* _Quoted passage_:
What worked was to add

blacklist pcspkr
blacklist snd_pcsp

to (preferably)

/etc/modprobe.d/99-nobeep.conf

or to

/etc/modprobe.d/speaker-blacklist.conf

or (less elegantly) even to

/etc/modprobe.d/blacklist.conf

Next task: make Fedora XFCE enable CTRL+ALT+Backspace to kill X. Adding

XKBOPTIONS="terminate:ctrl_alt_bksp"

to /etc/default/keyboard was totally useless.

What worked was to edit this file

/etc/X11/xorg.conf.d/00-keyboard.conf

in the area

Section "InputClass"
Identifier "system-keyboard"

and, in my case, replace

Option "XkbOptions" "grp:lctrl_lshift_toggle"

with

Option "XkbOptions" "grp:lctrl_lshift_toggle,terminate:ctrl_alt_bksp"

The tougher nut: autologin in XFCE

The big question was: how to enable autologin in LightDM? Anaconda was told to do that for me, but it didn’t work! (Adding my user to the autologin group, like in Arch, wasn’t enough.)

In two different Fedora 35 XFCE installations, what the installer did for me was to enable this line

[Seat:*]
autologin-user=ludditus

in the file

/usr/share/lightdm/lightdm.conf.d/60-lightdm-gtk-greeter.conf

In different tutorials and documentations, you’d be told to edit the file /etc/lightdm/lightdm.conf and to put something like this:

[Seat:*]
autologin-user=username
autologin-session=/usr/share/xsessions/xfce.desktop

where the session was selected from /usr/share/xsessions/*.desktop or /usr/share/wayland-sessions/*.desktop. And no, as I wasn’t using GNOME, nor gnome-keyring, there was no need to set up a blank gnome-keyring password.

In other distros, you might be told to edit or create

/usr/share/lightdm/lightdm.conf.d/99-autologin.conf

or maybe

/etc/lightdm/lightdm.conf.d/10-autologin.conf

instead of /etc/lightdm/lightdm.conf, and to make sure you also have

autologin-user-timeout=0

The contrary might be true sometimes, like in this 2019 Fedora Bug 1733696 – The autologin does not work, where the fix was to set this timeout to 5 seconds!

* _Provided data_:
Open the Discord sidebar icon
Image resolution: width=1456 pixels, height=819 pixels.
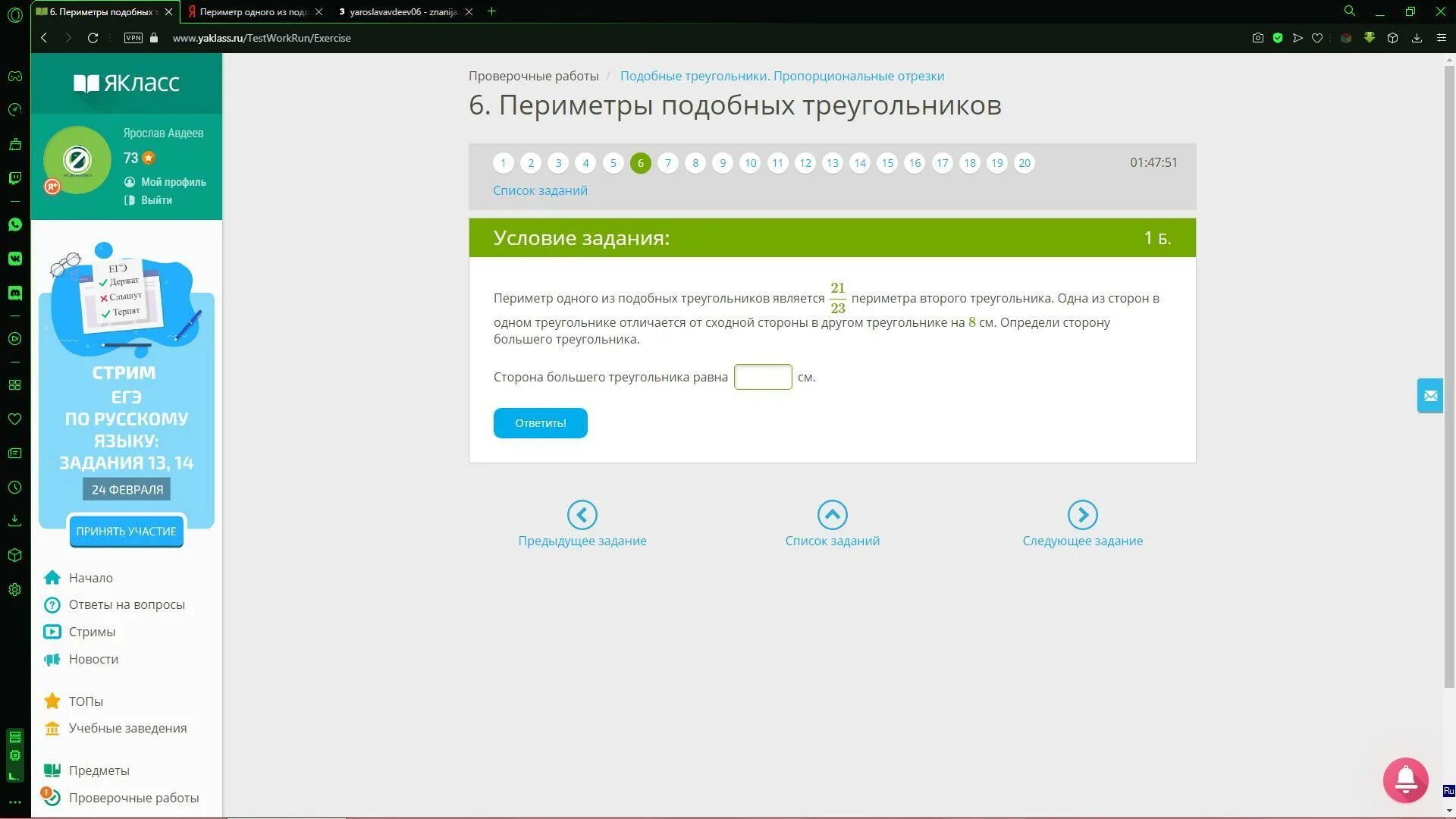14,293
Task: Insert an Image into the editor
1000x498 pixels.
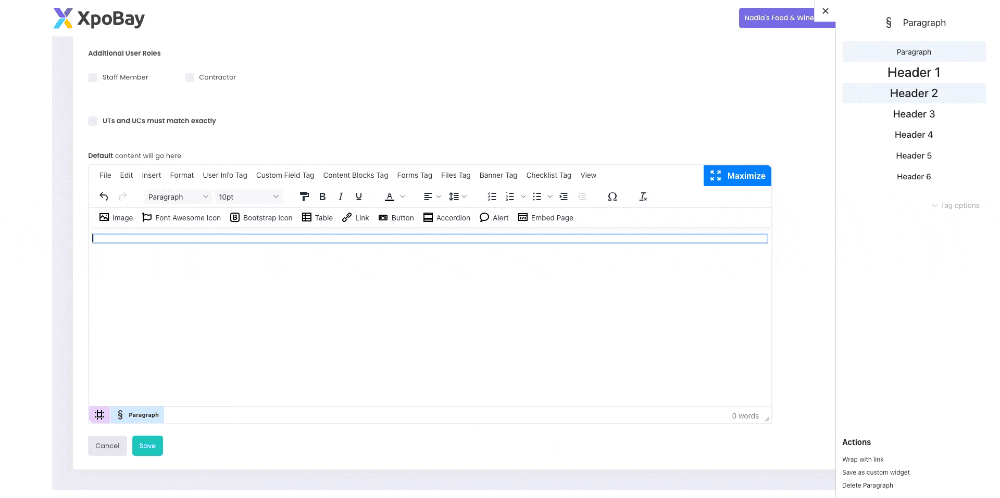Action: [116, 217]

...

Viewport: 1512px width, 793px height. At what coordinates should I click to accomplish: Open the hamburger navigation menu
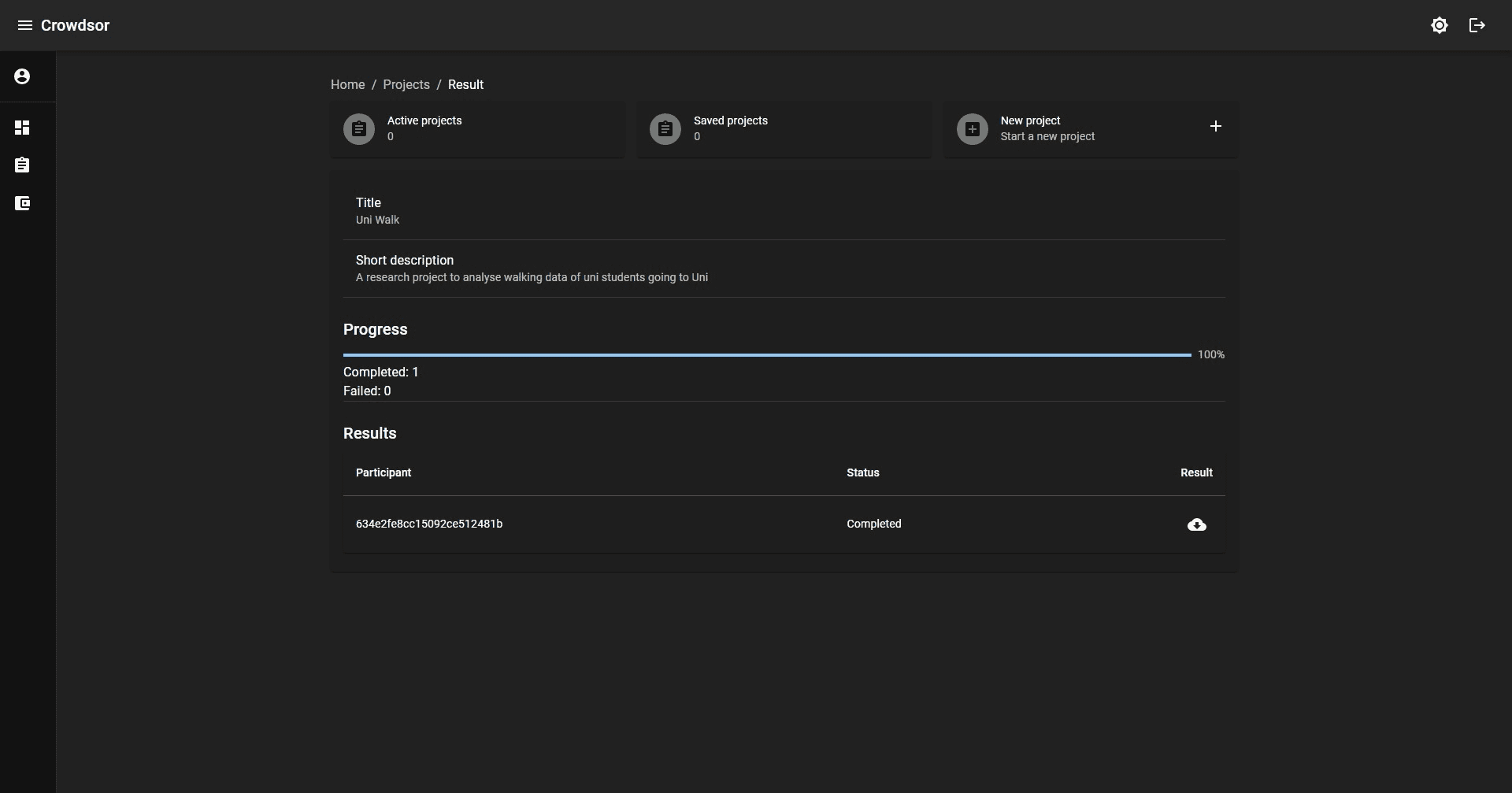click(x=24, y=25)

...

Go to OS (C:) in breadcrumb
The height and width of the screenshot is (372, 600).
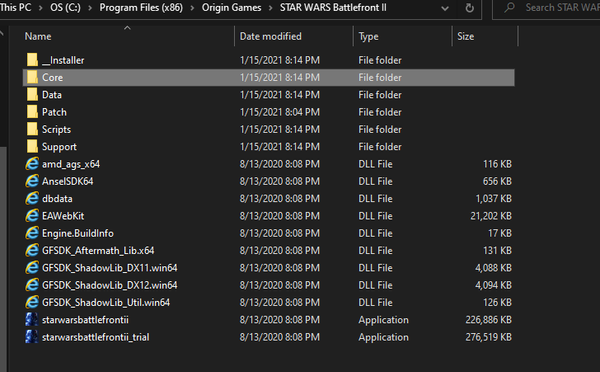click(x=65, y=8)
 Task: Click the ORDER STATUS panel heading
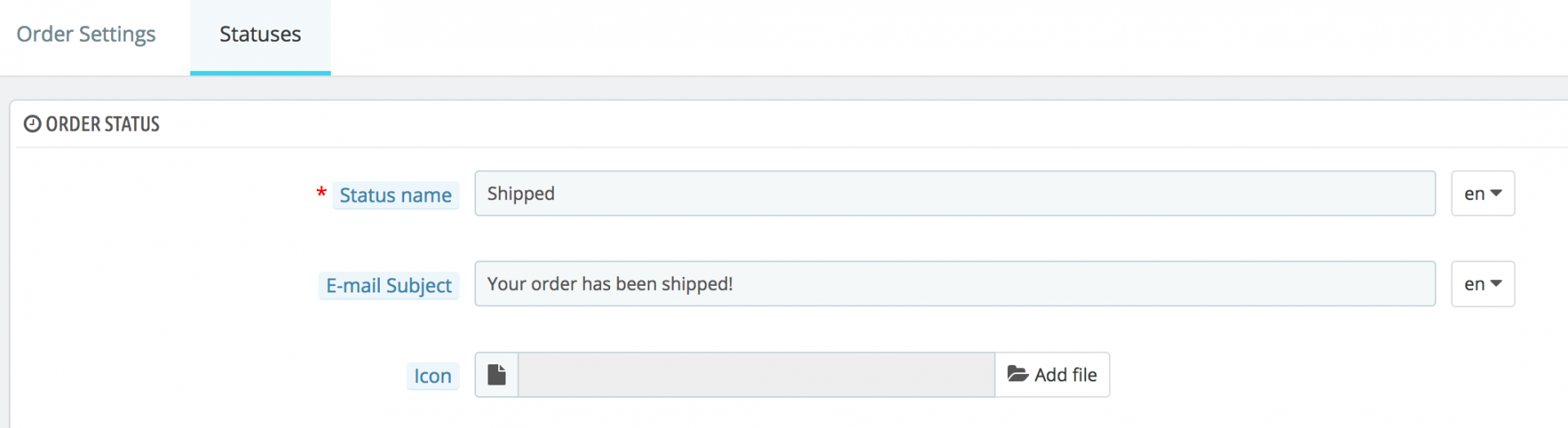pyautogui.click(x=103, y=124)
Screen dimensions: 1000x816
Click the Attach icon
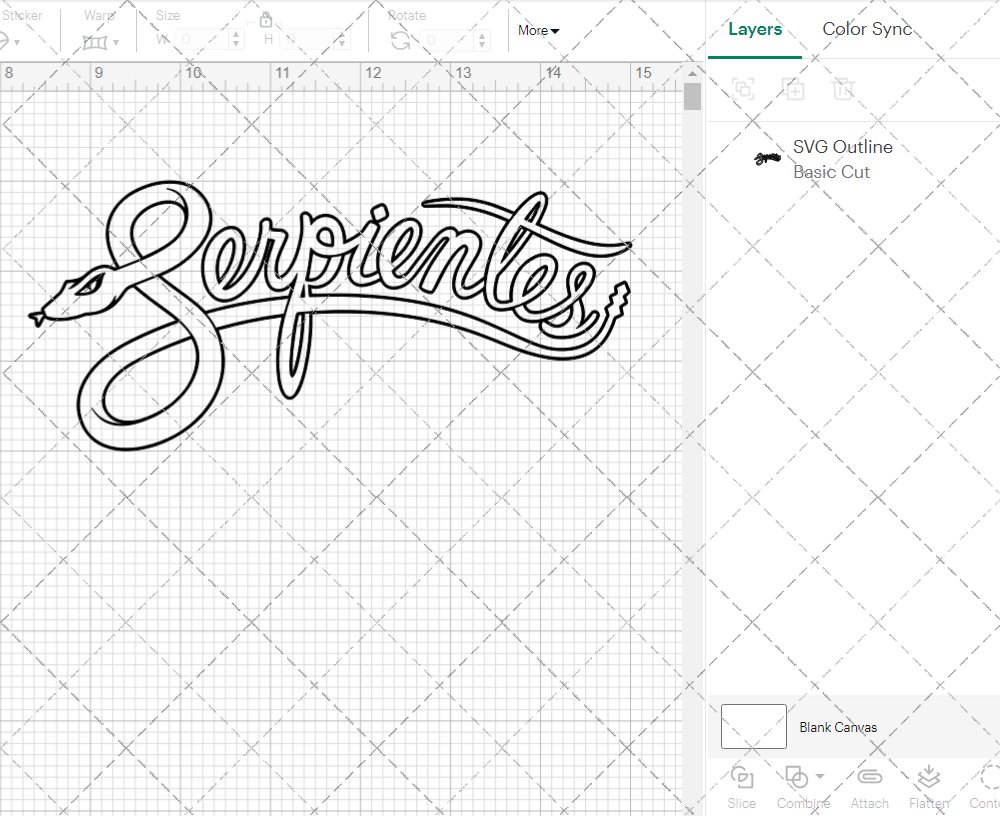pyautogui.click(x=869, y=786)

* _The task_: Reproduce the Fedora XFCE configuration notes verbatim, between "instead of /etc/lightdm/lightdm.conf, and" and "to 5 seconds!", inclusive.

* _Written response_:
instead of /etc/lightdm/lightdm.conf, and to make sure you also have

autologin-user-timeout=0

The contrary might be true sometimes, like in this 2019 Fedora Bug 1733696 – The autologin does not work, where the fix was to set this timeout to 5 seconds!